Podemos olvidó la tesis once de Marx sobre Feuerbach: había hecho grandes esfuerzos por interpretar la España posterior a la burbuja, pero se dejó el aliento en el relato y ya no le quedaron fuerzas para transformarla. Así, no solo ha desertado de sus viejas ambiciones de regeneración, cediendo ese papel a otros partidos del arco parlamentario, sino que parece haberse pasado al enemigo. Esta semana, y a raíz de las detenciones de varios exconsellers del Govern, Pablo Iglesias escribió en Twitter: “Me avergüenza que en mi país se encarcele a opositores. No queremos la independencia de Cataluña pero hoy decimos: libertad presos políticos”. Es una declaración que transmite no poca información valiosa.

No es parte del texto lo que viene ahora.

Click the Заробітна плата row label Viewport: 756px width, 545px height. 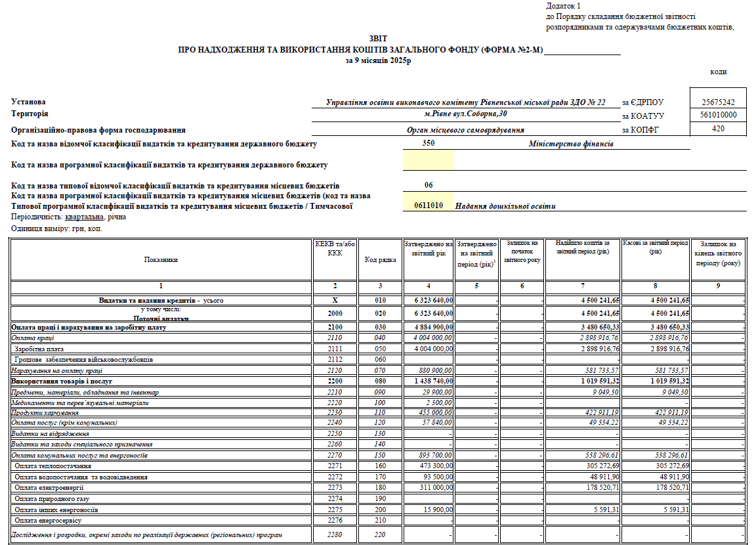pyautogui.click(x=39, y=349)
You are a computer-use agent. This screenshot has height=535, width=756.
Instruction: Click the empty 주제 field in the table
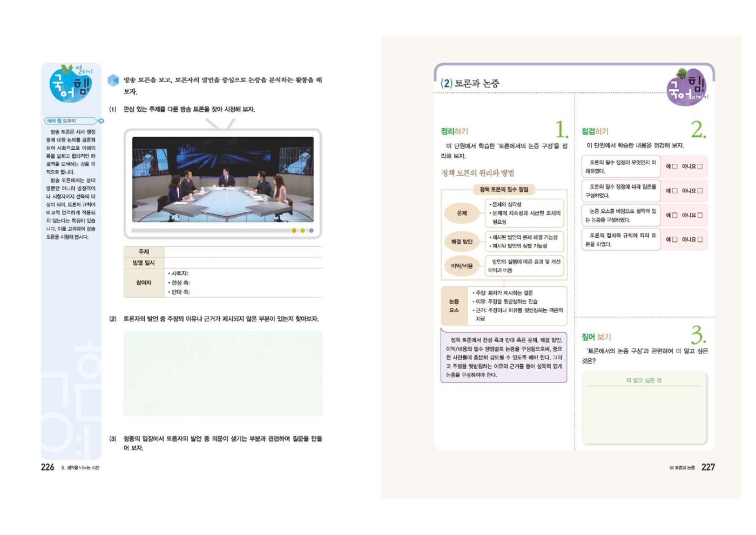click(x=243, y=252)
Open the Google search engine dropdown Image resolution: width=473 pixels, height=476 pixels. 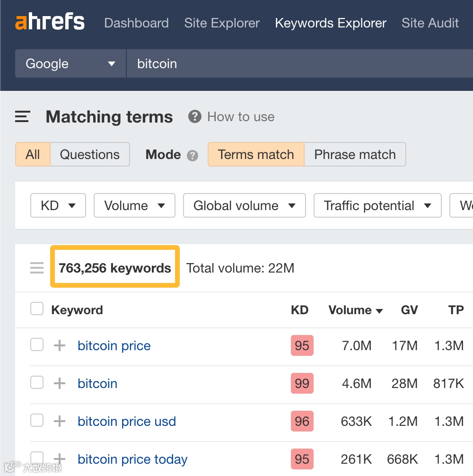70,63
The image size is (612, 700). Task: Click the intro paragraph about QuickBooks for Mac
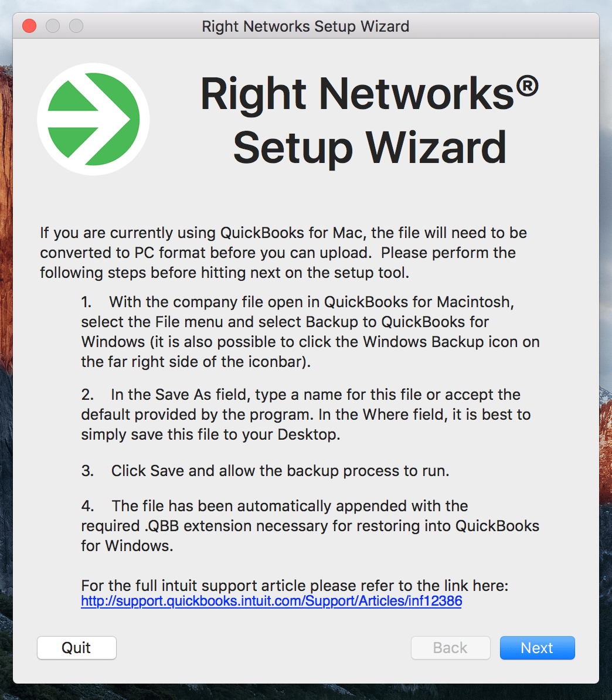283,252
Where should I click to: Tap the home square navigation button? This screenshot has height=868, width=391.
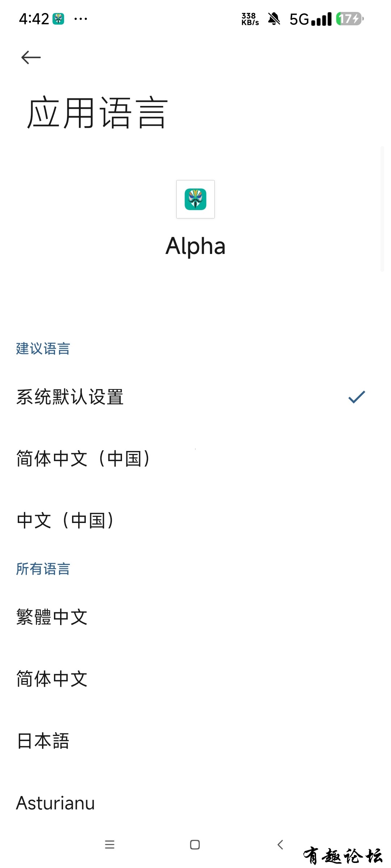coord(195,844)
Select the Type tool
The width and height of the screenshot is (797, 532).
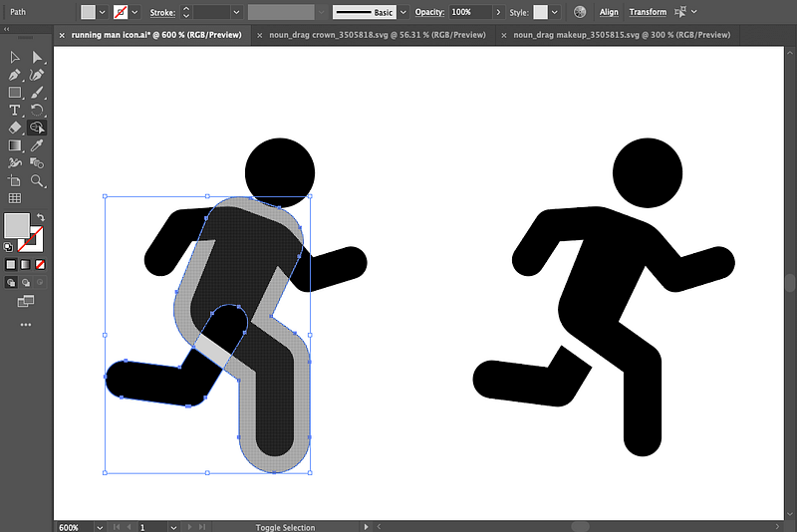(x=15, y=110)
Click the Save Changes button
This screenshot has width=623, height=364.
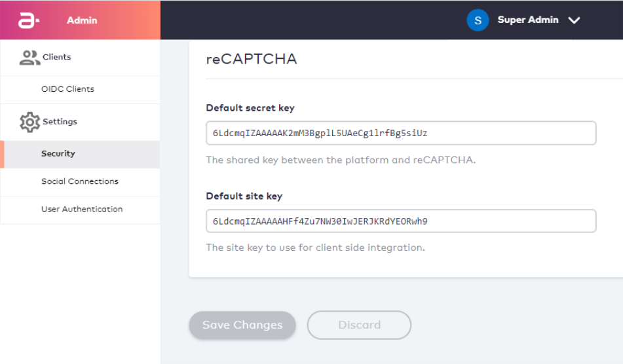click(x=242, y=325)
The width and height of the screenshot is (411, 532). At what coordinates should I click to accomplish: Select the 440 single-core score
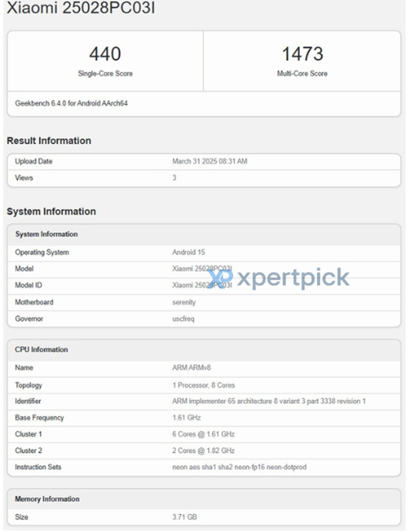[x=105, y=54]
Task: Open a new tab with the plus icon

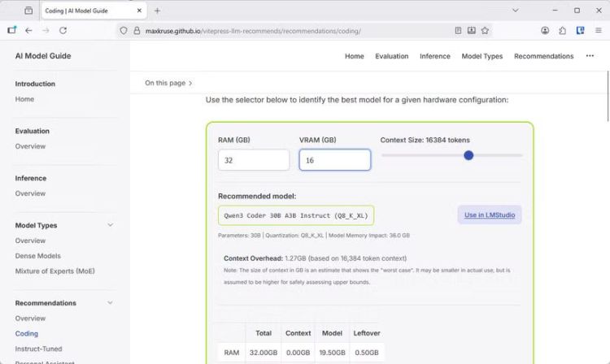Action: (x=157, y=11)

Cabría empezar por señalar lo obvio: que en España no hay presos políticos. No hay en nuestro código penal delitos políticos. Lo que sí prevé nuestro ordenamiento es que haya políticos que cometan delitos. Y este es el caso ante el que nos encontramos. Pero no es esto lo que le molesta a Iglesias. Su queja no es que haya eventuales, hipotéticos presos políticos, pues este hecho nunca le ha ofendido cuando en otras partes del mundo han llevado a la cárcel a quienes no pensaban como él. Su protesta se debe a que los que hoy duermen entre rejas forman parte de su alianza contra el régimen del 78. Para ellos, por tanto, no cabe aplicar los fríos criterios legalistas que nos administrarían a cualquier trabajador mediano.
El discurso de Iglesias encierra un elitismo indisimulado, un alineamiento por arriba con unas élites para las que se exige un tratamiento diferenciado amparado en su estatus político. Después muchos años clamando contra los privilegios y los aforamientos de nuestros representantes, descubrimos ahora, algunos con más sorpresa que otros, que Podemos reclama la inmunidad para ciertos delitos y ciertos delincuentes. También, que la amnistía será su promesa estrella en la campaña de las elecciones del 21 de diciembre.
Apartadas quedan las ambiciones de mejorar la vida de los trabajadores, los que pagan impuestos y cumplen las leyes y a duras penas llegan a fin de mes, ahora postergados por la urgencia en socorrer a un puñado de burgueses temerarios: rebelión, sedición y malversación son los nuevos libertad, igualdad y fraternidad. Nunca antes un líder político había delineado de forma tan clara esa frontera que separa a los de arriba de los de abajo, nunca antes habíamos contemplado con tanta lucidez y transparencia el significado de casta.